--- Data for the task Enclosed Below ---

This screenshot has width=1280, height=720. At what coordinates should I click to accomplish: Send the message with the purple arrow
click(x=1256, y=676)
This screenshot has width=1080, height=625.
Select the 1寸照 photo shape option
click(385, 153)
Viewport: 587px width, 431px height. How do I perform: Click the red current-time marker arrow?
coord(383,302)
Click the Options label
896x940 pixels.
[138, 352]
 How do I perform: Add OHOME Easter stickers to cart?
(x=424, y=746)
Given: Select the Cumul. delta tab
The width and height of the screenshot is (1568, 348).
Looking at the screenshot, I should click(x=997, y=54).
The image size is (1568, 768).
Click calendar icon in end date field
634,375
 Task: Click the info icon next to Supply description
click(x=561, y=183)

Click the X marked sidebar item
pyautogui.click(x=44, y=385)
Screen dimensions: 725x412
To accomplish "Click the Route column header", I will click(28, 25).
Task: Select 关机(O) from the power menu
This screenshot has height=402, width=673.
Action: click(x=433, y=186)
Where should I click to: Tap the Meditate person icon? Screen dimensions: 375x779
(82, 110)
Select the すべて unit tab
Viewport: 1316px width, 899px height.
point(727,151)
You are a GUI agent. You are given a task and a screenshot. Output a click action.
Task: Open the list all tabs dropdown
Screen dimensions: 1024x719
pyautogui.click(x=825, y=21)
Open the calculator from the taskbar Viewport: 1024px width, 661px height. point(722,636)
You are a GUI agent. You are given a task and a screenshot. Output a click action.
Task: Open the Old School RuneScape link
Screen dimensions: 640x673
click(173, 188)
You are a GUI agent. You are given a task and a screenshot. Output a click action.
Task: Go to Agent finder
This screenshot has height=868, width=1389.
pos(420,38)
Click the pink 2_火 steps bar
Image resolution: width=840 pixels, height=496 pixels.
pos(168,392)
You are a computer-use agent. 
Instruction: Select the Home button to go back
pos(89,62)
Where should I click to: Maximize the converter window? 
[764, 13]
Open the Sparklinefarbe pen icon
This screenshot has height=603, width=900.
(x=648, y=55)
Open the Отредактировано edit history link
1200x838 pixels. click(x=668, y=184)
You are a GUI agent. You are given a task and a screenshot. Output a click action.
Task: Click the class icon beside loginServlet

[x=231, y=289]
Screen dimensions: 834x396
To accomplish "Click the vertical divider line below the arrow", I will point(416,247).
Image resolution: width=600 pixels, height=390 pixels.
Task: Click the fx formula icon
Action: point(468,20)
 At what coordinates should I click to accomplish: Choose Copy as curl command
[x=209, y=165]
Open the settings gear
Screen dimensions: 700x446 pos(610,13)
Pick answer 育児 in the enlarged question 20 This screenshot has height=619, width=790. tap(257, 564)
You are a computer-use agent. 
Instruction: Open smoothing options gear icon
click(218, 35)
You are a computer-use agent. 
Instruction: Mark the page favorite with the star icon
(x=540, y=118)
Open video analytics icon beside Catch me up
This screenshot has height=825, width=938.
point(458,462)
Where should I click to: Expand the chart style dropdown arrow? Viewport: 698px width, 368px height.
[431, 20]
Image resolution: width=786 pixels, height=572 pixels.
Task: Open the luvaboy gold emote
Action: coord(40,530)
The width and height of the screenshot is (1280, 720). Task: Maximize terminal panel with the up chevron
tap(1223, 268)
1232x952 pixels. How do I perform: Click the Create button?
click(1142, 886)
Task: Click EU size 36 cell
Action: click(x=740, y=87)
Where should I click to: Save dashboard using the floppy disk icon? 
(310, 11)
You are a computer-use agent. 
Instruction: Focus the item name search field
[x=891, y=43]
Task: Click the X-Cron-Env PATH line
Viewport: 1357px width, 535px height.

--- End of Enclosed Data for the task ---

## Exercise
Look through the entries above and copy each line that has "from" in it.

## Solved problem
Task: Select 关机(O) from the power menu
Open the calculator from the taskbar Viewport: 1024px width, 661px height. point(722,636)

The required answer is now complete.